NASA scientists are calling this phase of the mission Cassini's ring-grazing orbits because the spacecraft will be skimming past the outer edge of the rings, where instruments will collect particles and gases as it crosses the ring plane, said Linda Spilker, the Cassini project scientist at NASA's Jet Propulsion Laboratory in Pasadena, California.
Cassini's ring-grazing orbits will offer "unprecedented opportunities" to observe the small moons that orbit the planet near the edges of Saturn's rings, including Pandora, Atlas, Pan and Daphnis. The region on the outer edge of Saturn's main rings has been unexplored until now.
Cassini was launched in 1997 and has been touring Saturn's system since it arrived there in 2004 to study the planet and its rings and moons, producing ground-breaking research and stunning images of our solar system's second-largest planet.
During the orbits, Cassini will pass as close as about 56,000 miles above Saturn's cloud tops. In April the spacecraft will begin its grand finale phase, in which it will pass as close as 1,012 miles above the clouds before it dives through the narrow gap between Saturn and its rings and into the planet's atmosphere.
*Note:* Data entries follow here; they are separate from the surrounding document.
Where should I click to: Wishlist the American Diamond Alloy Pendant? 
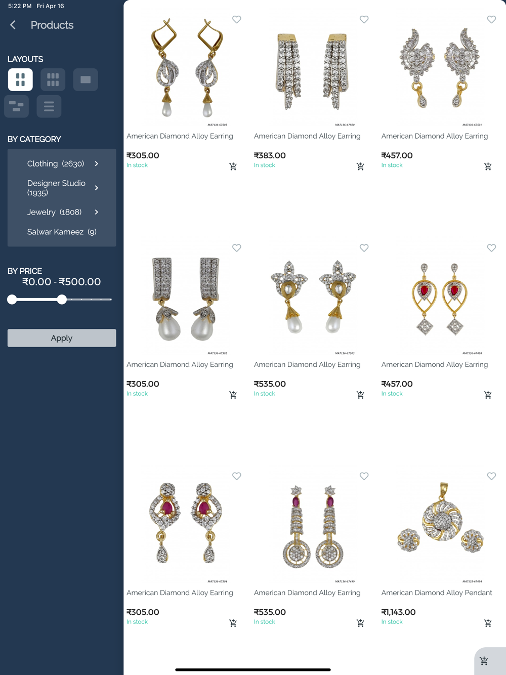coord(491,476)
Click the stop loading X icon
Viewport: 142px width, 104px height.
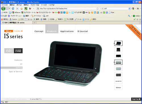[x=17, y=9]
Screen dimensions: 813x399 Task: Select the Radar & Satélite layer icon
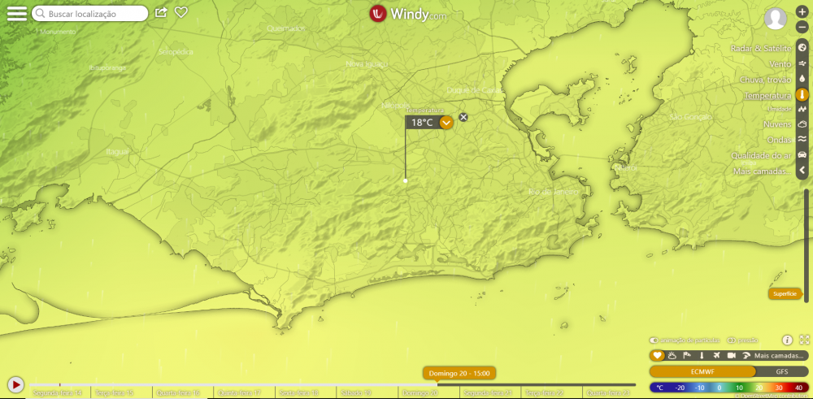[x=802, y=48]

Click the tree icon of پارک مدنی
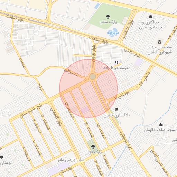[x=108, y=17]
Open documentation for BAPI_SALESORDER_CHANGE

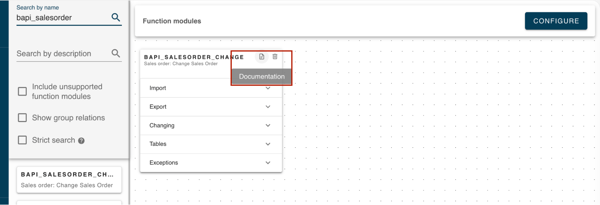(x=261, y=57)
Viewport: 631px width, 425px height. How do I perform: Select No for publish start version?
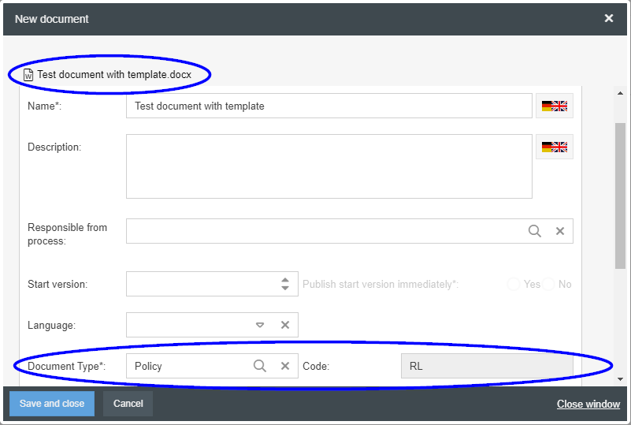tap(549, 284)
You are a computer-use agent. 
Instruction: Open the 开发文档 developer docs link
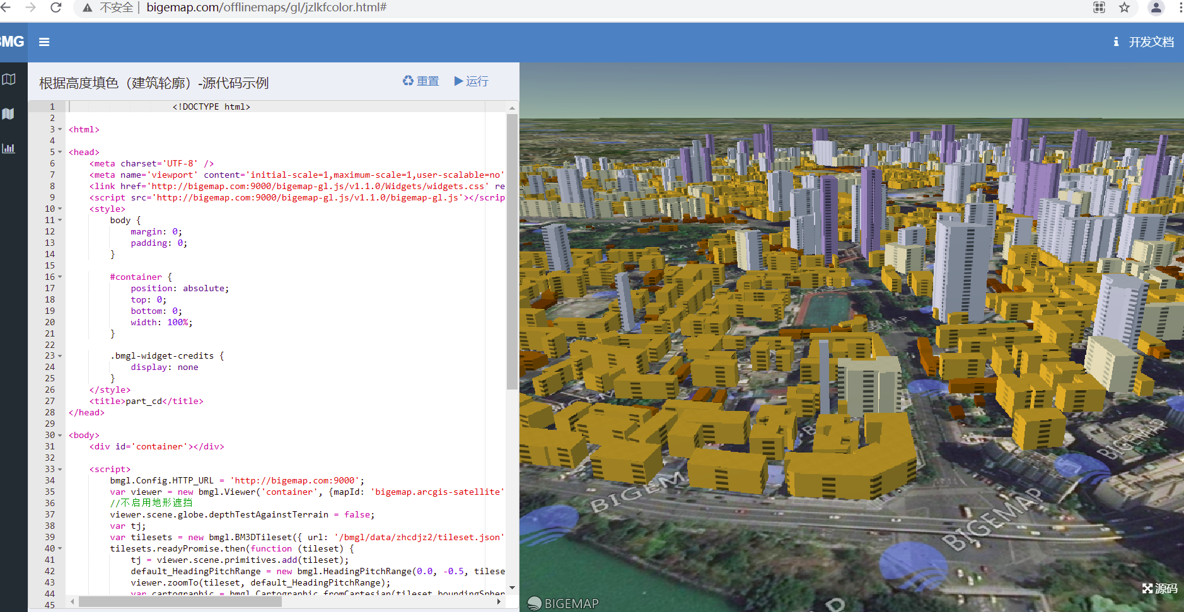pyautogui.click(x=1151, y=42)
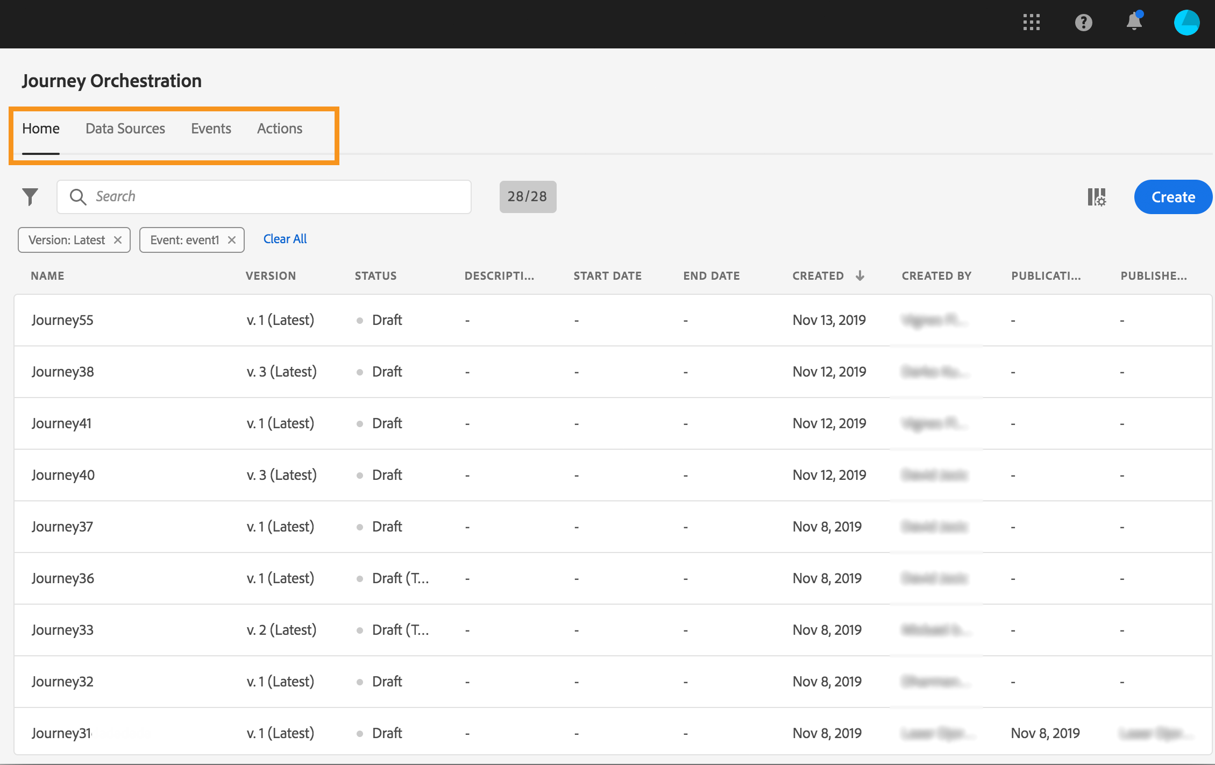Open the app switcher grid icon
This screenshot has width=1215, height=765.
1031,22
After nearly 20 years in space, Cassini is low on fuel, so the mission is drawing to an end.
NASA called Cassini's suicidal plunge the mission's "dramatic endgame."
The spacecraft has made several discoveries in the Saturnian system during its journey, including seas of liquid methane on Titan and a global liquid water ocean beneath the frozen surface of Enceladus, Saturn's sixth-largest moon.